You have to love a good mystery, whether it’s Sam Spade and the Maltese Falcon, or Nate Heller investigating the Lindbergh kidnapping, or a numismatist trying to uncover the truth behind the issuance of a 1913 Liberty Head 5-cent coin, an 1884 and 1885 Trade dollar, or a restrike 1804 Draped Bust dollar.

It’s no mystery that these coins have fascinated collectors ever since they were first discovered and sold by a dealer to a well-heeled collector. Each of the coins is rare, and when one appears on the auction block, all eyes are on the auctioneer. The pedigree of any of the coins invariably reads like a list of the best-known collectors of all time. But what do we know about them?

Our cover feature this issue by Bill Eckberg tells some of the “shady stories” behind these great coins, or as Bill would insist, “coins.” The quote marks are essential punctuation because, he writes, “it’s easy to forget that some of the rarest, priciest and most ‘significant’ rare coins aren’t really coins at all.” The four coins described earlier were all issued without sanction or authority, many numismatists believe; they certainly were not struck for circulation. But for most collectors, that lack of an official stamp doesn’t matter; these are great coins, and just about anyone reading this piece would love to own any one of them.

Even if a collector can’t afford to own one of these coins, there is enjoyment in just looking at them. The just concluded American Numismatic Association World’s Fair of Money had many great rarities on display at its Museum Showcase, which never wanted for an audience of collectors eager to catch a glimpse of the ANA’s 1913 Liberty Head 5-cent coin and 1804 Draped Bust dollar (and other great rarities as well).

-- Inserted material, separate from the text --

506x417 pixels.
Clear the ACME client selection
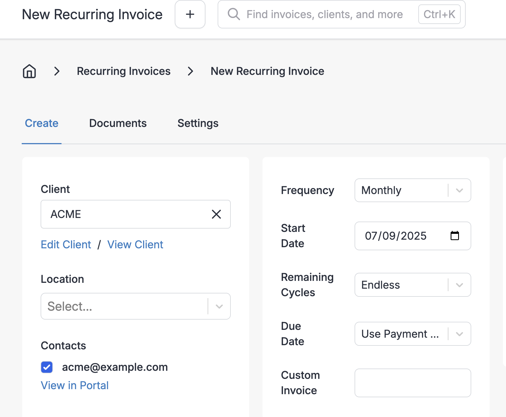[x=216, y=214]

The mysterious origins of coins like the Class II and III 1804 dollars (the restrikes) and 1913 Liberty Head “nickels” enhance each coin’s value. Some other U.S. coins are rarer than the 1804 dollar (which has a sizeable population of 15 counting all three classes), and yet they bring lower prices because they lack the same level of “mystery.”

More-modern coins also have an air of mystery surrounding them, like the quarter dollar/dollar mule of 2000 (how could the Mint make three different die pairs of these coins?), that someday may rank right up there with the older rarities.
So, what is your favorite mystery?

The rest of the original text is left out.